Détente plage. Et hop, c’est la ruée vers la mer. Un, deux et trois. J’ai surfé sur la vague et j’enfile, comme des perles, mon troisième dimanche, successivement, à la plage. Celle de Lambanyi, dans la commune de Ratoma.
L’ambiance est fun. Les uns livrent une partie de foot avec les potes, les autres se pressent par grappes sur des bancs en bois à l’ombre des palétuviers. La musique à fond la caisse. Les gazelles sont belles dans leur accoutrement : pagnes au tissu translucide, mini-jupes, et même mini-mini-jupes qui étalent des projets (croupes) tantôt exubérants, tantôt modestes façon taille de guêpe ; bodys DVD (dos et ventre dehors) ou simples soutien-gorge emprisonnant des obus qui vous font déglutir ! La démarche est chaloupée. L’ombre de leurs silhouettes se détachant sous les rayons du soleil couchant laisse des sillons dans votre âme comme leurs pas sur le sable fin de la plage…
Elles évoluent en solo ou trainent avec des mecs armés des regards revolver, la jalousie à fleur de peau. Vous sentez le mâle marquer son territoire en lançant énergiquement des mégots de cigarette à tour de bras.
Oubliez la planche. A Conakry on ne se rend pas à la plage pour faire du surf, ni même pour se baigner. Encore moins pour bronzer. Comme sur la plupart des plages de Conakry (Rogbané, Tokonko, Camayenne, Kipé etc.), la propreté de l’eau de mer reste douteuse à Lambanyi. La marée basse laisse découvrir un sol boueux et noirci par des algues hideuses. A part quelques gamins écervelés, pas de baignade donc ; les pagnes resteront solidement noués autour de la taille…
On y va juste pour le «fun», pour faire tendance. Pour l’air et le sable. Mais aussi pour la frime. Certaines meufs se la jouent Alicia Keys. Les iPhones , iPades et autres Smartphones sont brandis comme des trophées. Clic-clac. Séance photos à gogos pour … Facebook. On devine les commentaires qui suivront, plus assassins les uns que les autres contre la langue de Molière : « ont’ai a la plaaaaaaaaaaage et ct vrment trooooop kul » !
En réalité, on va à la plage pour échapper au chaudron de la ville – peut-être même inconsciemment. L’urbanisation sauvage et une gestion catastrophique de l’espace public ont fini de transformer la capitale Conakry en une prison à ciel ouvert avec son cortège de chaleur et de moustiques plus forts que des drones américains ! Ajoutez-y la poubelle urbaine pour noircir le tableau. Ces lieux de loisir remis au goût du jour représentent ainsi un havre de paix que les habitants de la ville (re)découvrent en mode «touristes écologiques» !

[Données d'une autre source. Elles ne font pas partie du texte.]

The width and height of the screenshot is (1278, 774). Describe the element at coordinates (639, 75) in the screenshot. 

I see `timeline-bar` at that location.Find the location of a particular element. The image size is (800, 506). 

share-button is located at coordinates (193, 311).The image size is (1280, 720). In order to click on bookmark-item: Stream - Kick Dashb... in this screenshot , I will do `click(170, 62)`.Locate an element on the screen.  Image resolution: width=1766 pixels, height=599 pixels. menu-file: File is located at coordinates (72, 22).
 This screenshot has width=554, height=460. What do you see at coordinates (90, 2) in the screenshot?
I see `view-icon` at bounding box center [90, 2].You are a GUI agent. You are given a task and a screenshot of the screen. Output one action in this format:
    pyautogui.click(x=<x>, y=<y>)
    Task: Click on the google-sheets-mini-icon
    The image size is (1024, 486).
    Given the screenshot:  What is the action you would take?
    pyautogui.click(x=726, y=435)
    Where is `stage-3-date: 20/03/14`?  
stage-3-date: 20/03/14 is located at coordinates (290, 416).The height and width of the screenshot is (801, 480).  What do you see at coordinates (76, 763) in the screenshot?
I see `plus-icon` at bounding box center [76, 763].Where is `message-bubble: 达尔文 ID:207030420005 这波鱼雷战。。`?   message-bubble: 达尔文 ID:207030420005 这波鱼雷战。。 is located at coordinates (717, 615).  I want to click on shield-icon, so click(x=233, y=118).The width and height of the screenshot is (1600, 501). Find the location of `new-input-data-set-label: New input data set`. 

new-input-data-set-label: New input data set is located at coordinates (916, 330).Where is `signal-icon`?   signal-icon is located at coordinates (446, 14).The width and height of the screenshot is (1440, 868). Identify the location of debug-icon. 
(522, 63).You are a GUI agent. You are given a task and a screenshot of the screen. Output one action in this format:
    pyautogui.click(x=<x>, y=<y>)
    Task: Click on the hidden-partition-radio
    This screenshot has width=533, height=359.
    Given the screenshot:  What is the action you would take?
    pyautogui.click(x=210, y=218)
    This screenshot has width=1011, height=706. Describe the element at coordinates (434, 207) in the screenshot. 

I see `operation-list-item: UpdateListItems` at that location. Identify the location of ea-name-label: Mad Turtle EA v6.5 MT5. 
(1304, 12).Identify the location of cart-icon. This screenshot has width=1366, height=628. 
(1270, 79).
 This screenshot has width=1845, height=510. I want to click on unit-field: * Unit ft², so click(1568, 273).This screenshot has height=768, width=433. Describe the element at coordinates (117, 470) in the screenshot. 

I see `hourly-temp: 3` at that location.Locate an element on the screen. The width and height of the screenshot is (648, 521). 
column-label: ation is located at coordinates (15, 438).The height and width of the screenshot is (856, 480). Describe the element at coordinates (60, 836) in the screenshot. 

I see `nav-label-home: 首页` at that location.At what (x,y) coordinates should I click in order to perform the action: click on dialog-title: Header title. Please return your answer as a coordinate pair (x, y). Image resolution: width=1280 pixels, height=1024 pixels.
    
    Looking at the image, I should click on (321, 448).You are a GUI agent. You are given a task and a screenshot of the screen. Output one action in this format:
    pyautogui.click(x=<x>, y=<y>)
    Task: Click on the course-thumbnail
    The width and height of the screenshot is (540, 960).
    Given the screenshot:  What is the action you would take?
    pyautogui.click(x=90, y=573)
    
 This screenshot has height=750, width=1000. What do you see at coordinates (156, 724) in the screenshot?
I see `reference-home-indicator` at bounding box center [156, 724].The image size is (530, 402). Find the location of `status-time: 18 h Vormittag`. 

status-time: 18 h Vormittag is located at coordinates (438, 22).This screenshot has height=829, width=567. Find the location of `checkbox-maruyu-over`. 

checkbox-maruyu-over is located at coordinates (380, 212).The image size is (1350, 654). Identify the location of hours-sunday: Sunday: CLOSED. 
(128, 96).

C’est terrible ce que la ville de Conakry manque de lieux de loisir appropriés. La capitale possède, certes, quelques restos huppés au centre-ville et des boites de nuit dont aucune, ou presque, ne respecte une quelconque norme de sécurité. Une bousculade ou un incendie feraient une hécatombe (je touche du bois) ! Nous avons aussi le fameux, le légendaire Palais du peuple. Notre omni-palais qui abrite le siège de l’Assemblée nationale où les députés ne s’invectivent plus depuis 2008. Alors, des mélomanes (je devrais dire des pyromanes) viennent s’y caresser régulièrement à coups de tessons de bouteilles et des fragments de chaises cassées lors des concerts.
C’est tout. A part peut-être les Maisons des jeunes où s’en vont cramer des fous du foot sous une chaleur infernale.
Le malheur des funs faisant le bonheur des autres, des petits malins ont flairé l’affaire pour aller déblayer les rares langues de sable qu’on peut trouver ça et là sur les côtes de Conakry, majoritairement colonisées par une mangrove dense et inextricable. Résultat : toutes les plages sont devenues quasiment privées avec un accès payant le weekend! Parfois elles sont détenues par d’obscures «associations de jeunes», souvent par des libano-guinéens, non moins obscurs, qui ne reculent devant rien pour acheter et vendre tout ce qui tombe dans leurs mains.
A ce rythme, bientôt ils vont nous facturer l’air libre !!! Vous avez dit business?